He pushed himself up on his elbows and blinked furiously at the closet. Green flash, sight at the edge (a figure dashing out of the closet at him?) and then blackness.

“Jesus.”

There was commotion around the closet—scratching, something tapping on wood.

“Get away! Keep away from me!”

Something jumped onto the bed.

Brennan flinched. He felt the brush of fur against his side. He strained his eyes to see.

“Get away!” He swatted at the thing as it moved against him.

His hand struck something solid, covered in fur. It hissed, falling from the bed.

“Get—!”

“What is all this now?” a voice said. Brennan strained his eyes at the bedroom door. Fighting the edges of his vision, he saw a shape.

“What's going on here,” the shape said. “Did he hurt you, Muffin?”

“Who is it?” Brennan shouted.

“Dr. Brennan, are you all right?”

With relief, Brennan recognized the voice: the landlord, Beauvaque. “I . . .” He waved his hands before him. “I can't see.”

“My Lord,” Beauvaque said. Brennan tried to blink sight into his eyes (green flash, total blackness now; the green flash fading to black). He felt the weight of Beauvaque sitting on the bed; felt Muffin, the cat that was with him, move against his side, purring . . .

Fighting panic, Brennan said, “My retinas may have been burned out.”

“Let's have a look,” Beauvaque said.

Brennan acquiesced. Soft hands pressed lightly around his eyes, holding them gently open. He could feel the other man staring closely into his own eyes.

“I can't see anything wrong with them.”

Beauvaque took his fingers from Brennan's face. Brennan stiffened as the other man squeezed his shoulder.

“Listen to me, Dr. Brennan. I used to be a nurse, in a real hospital. I'll take care of you.”

Brennan sensed embarrassment.

“No touchy-feely, if that's what you're worried about, sugar. I'm not like that.” Beauvaque snorted. “Come on, let's get you up.”

With Beauvaque supporting him, Brennan got to his feet. He began to walk. He felt like he had been reborn in a world without light.

“We're coming to the door, Dr. Brennan.”

He felt himself walk through the bedroom door.

Brennan felt himself leave the apartment, felt the rub of Muffin against his leg.

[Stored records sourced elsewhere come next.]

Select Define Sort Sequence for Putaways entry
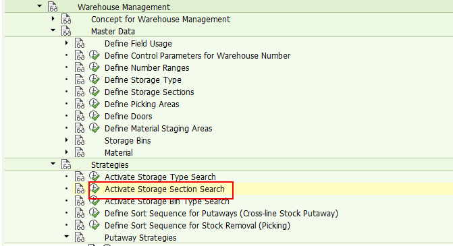The width and height of the screenshot is (453, 246). (x=221, y=214)
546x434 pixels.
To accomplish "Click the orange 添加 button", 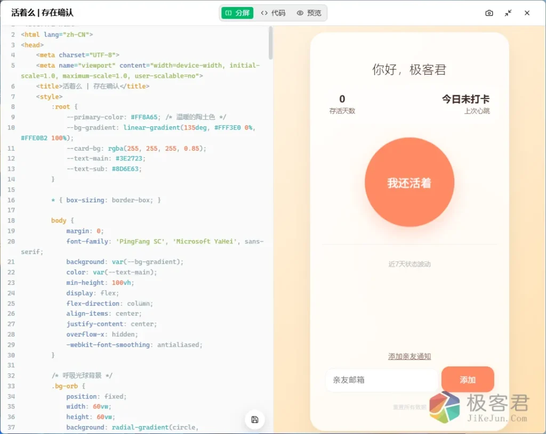I will click(468, 380).
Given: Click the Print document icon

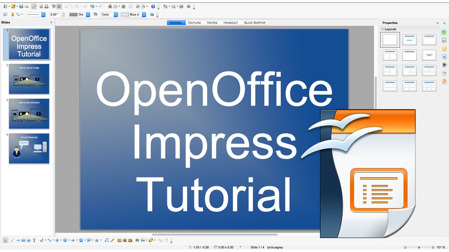Looking at the screenshot, I should pyautogui.click(x=46, y=7).
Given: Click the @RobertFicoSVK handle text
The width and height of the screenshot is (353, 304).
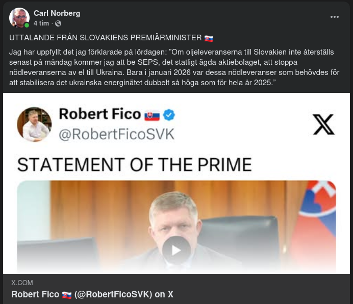Looking at the screenshot, I should coord(117,134).
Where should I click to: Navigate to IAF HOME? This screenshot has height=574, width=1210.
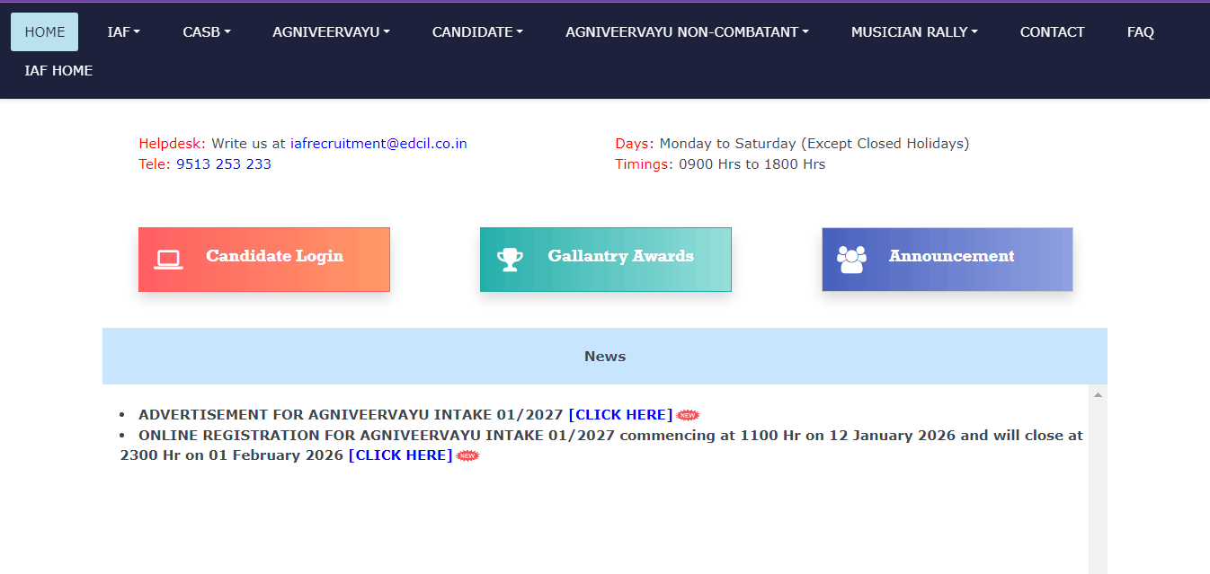(x=58, y=70)
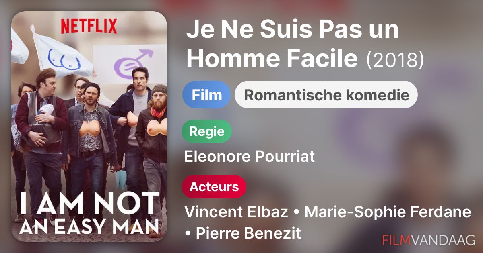The height and width of the screenshot is (253, 483).
Task: Click the I AM NOT AN EASY MAN poster title
Action: 89,212
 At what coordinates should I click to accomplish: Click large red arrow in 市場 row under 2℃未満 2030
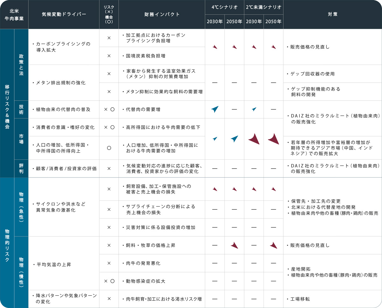[x=254, y=139]
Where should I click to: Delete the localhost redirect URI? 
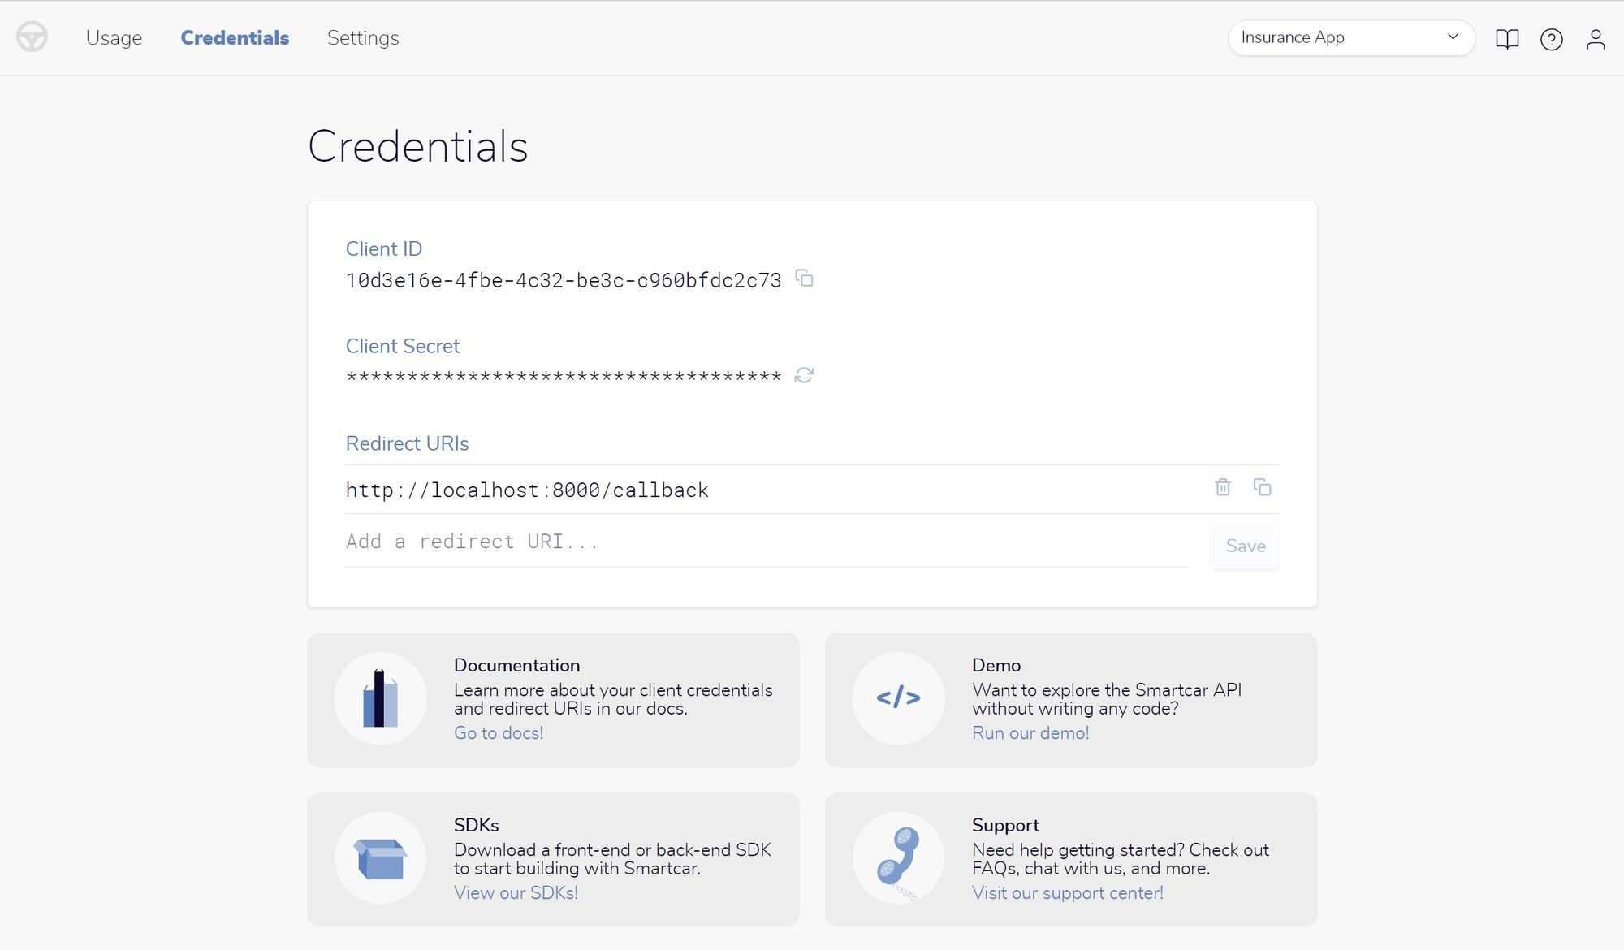pos(1222,487)
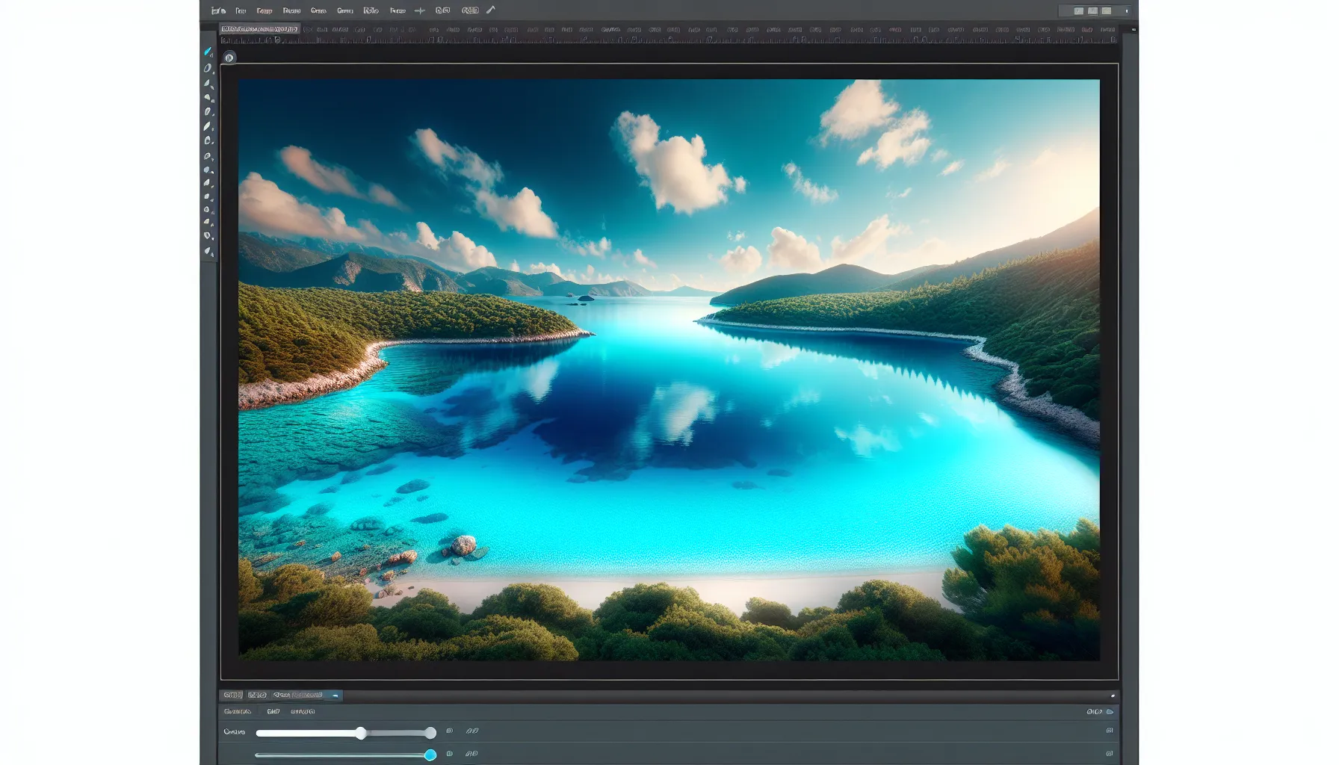Expand the blue arrow on the bottom panel tab
The height and width of the screenshot is (765, 1339).
[x=335, y=696]
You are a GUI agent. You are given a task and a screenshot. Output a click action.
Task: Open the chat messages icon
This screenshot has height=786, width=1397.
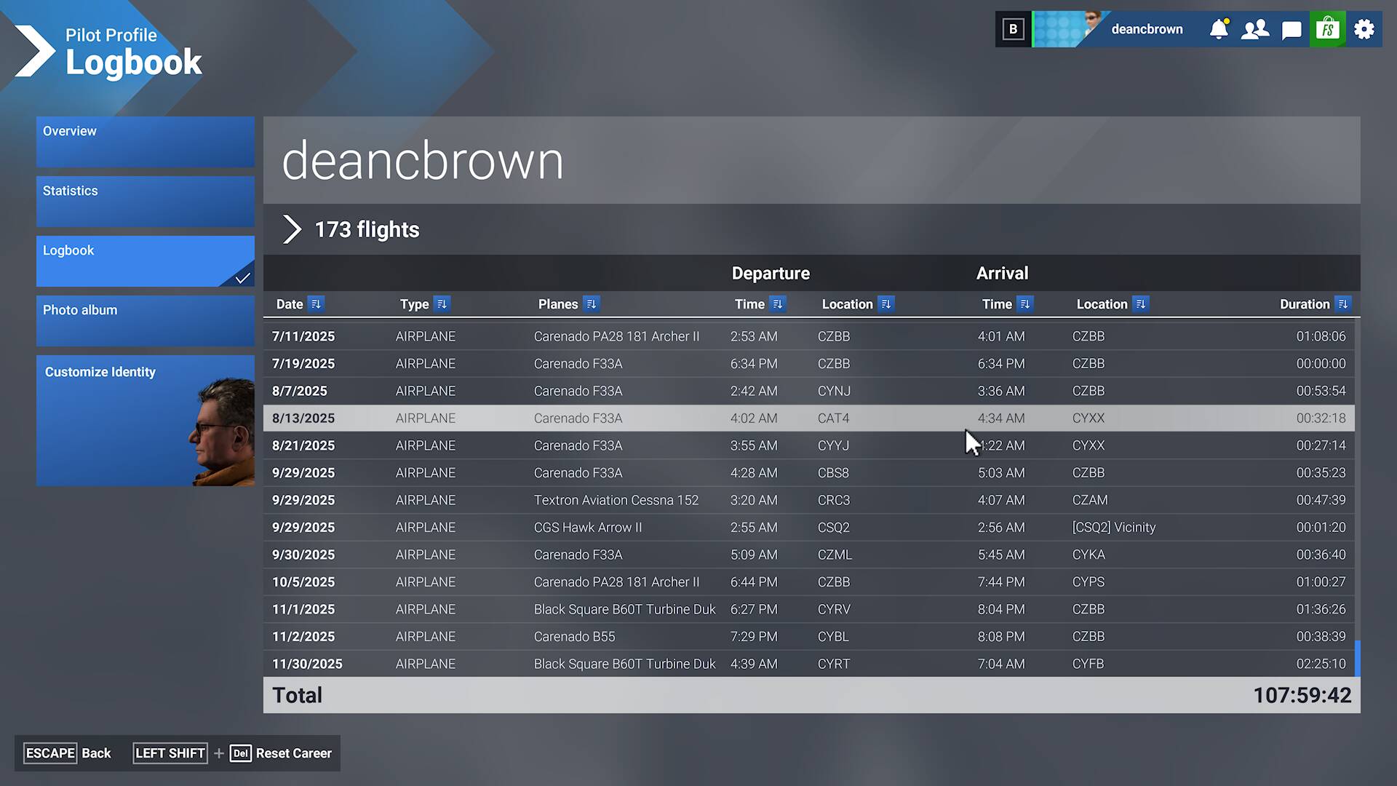(x=1291, y=30)
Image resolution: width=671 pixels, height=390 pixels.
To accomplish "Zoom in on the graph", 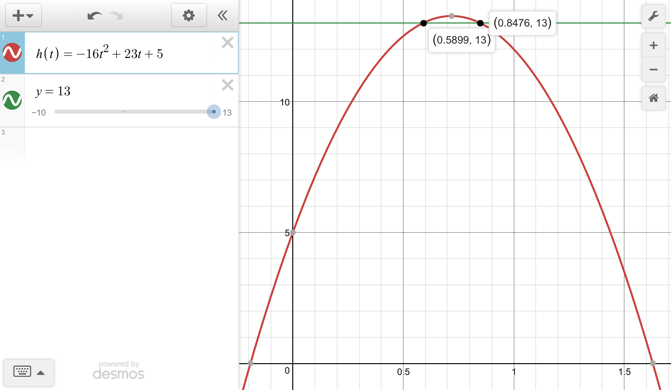I will tap(653, 45).
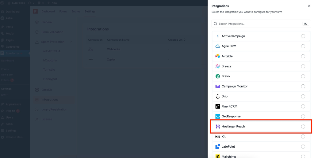Open the Entries tab in SureForms header
This screenshot has height=158, width=314.
(x=76, y=12)
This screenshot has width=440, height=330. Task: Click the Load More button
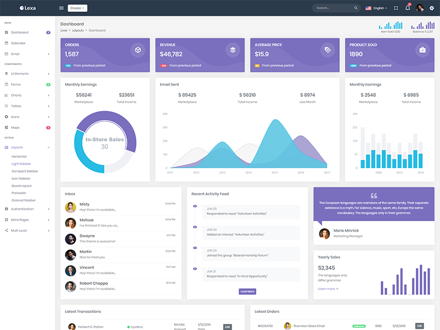(x=248, y=292)
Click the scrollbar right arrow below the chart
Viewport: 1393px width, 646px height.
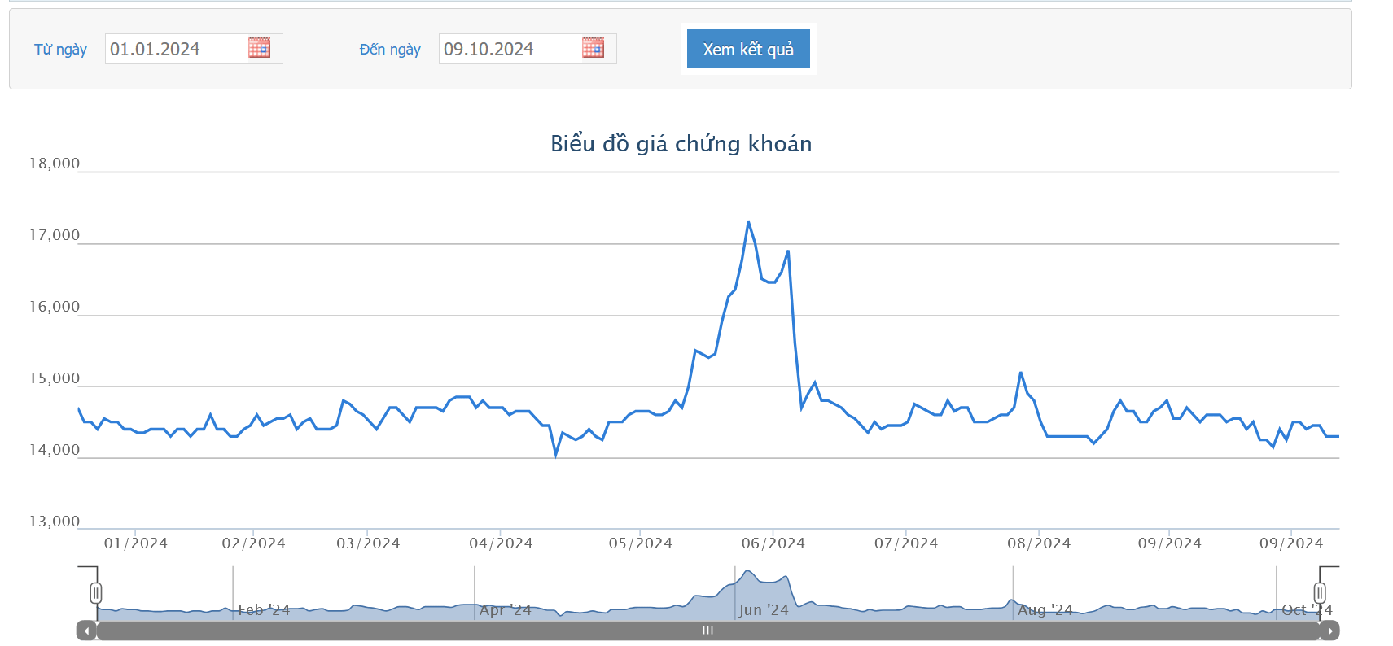1329,631
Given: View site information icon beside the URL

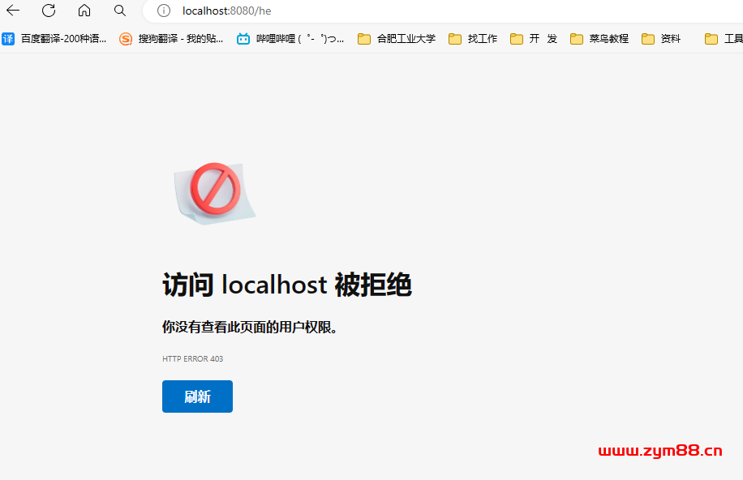Looking at the screenshot, I should coord(164,11).
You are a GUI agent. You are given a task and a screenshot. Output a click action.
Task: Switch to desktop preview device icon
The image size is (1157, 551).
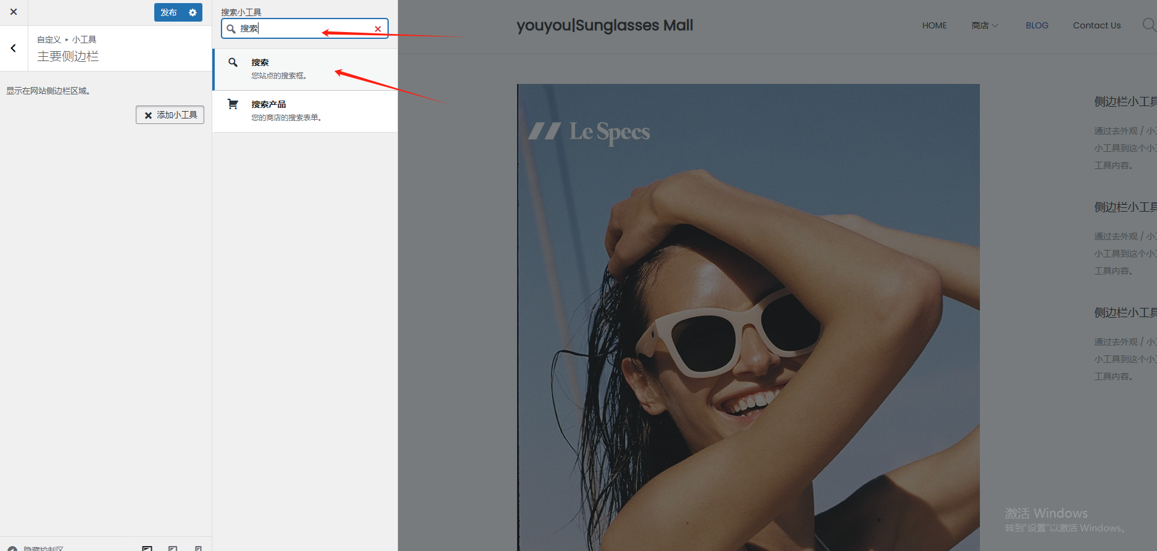[147, 547]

“My equipment,” he protested, turning to look blindly back into the apartment.

“I'll get it later,” Beauvaque said.

They stopped, and Brennan heard the landlord rattling keys, closing and locking the apartment door. “Right now let's worry about your eyes.”

Brennan leaned on the other man for a moment as they stepped onto the elevator and quickly pulled back. He felt very tired and upset.

“Dr. Brennan, you're shivering!” Beauvaque said.

Suddenly, Brennan didn't mind the other man's closeness. He leaned into Beauvaque, and Beauvaque put his arm around Brennan's shoulder and held him.

“Poor boy,” Beauvaque said, opening the door to his apartment.

In Beauvaque's bedroom, in the midst of the odor of cat and strong perfume under an army of quilts and blankets, Ted Brennan fell asleep sightless, shivering, with terrible fear and hope in his head.

13. EAST
 

The woman with hair on her chin came for him at seven o'clock. She usually came for him at eight. He was still curled asleep on his hard bed, face toward the damp wall, arm thrown over his face. He was dreaming about a turtle, a marvelous slow turtle, a dark clean shade of brown, with green mottles within its shell sections. It was as beautiful as painted ceramic, and its leathery legs, fresh from the water, were as clean as the rest of it. There was a spot of bright orange behind its wizened head; its eyes were like two tiny dark smooth pebbles. It blinked a dinosaur blink and moved from beach to a clean cut of green grass.

The turtle pulled into itself, becoming only a perfect piece of pottery. Jan started and blinked open his eyes. He saw white light against the walls instead of accustomed darkness.

He lifted his arm away from his face and turned his head over, yawning awake, to find the face of the woman with hair on her chin inches from his own.

She smiled at his surprise. He waited for her to lift her head away, but instead she lowered it, twisting her mouth sideways and opening it like a little animal and putting her mouth over his.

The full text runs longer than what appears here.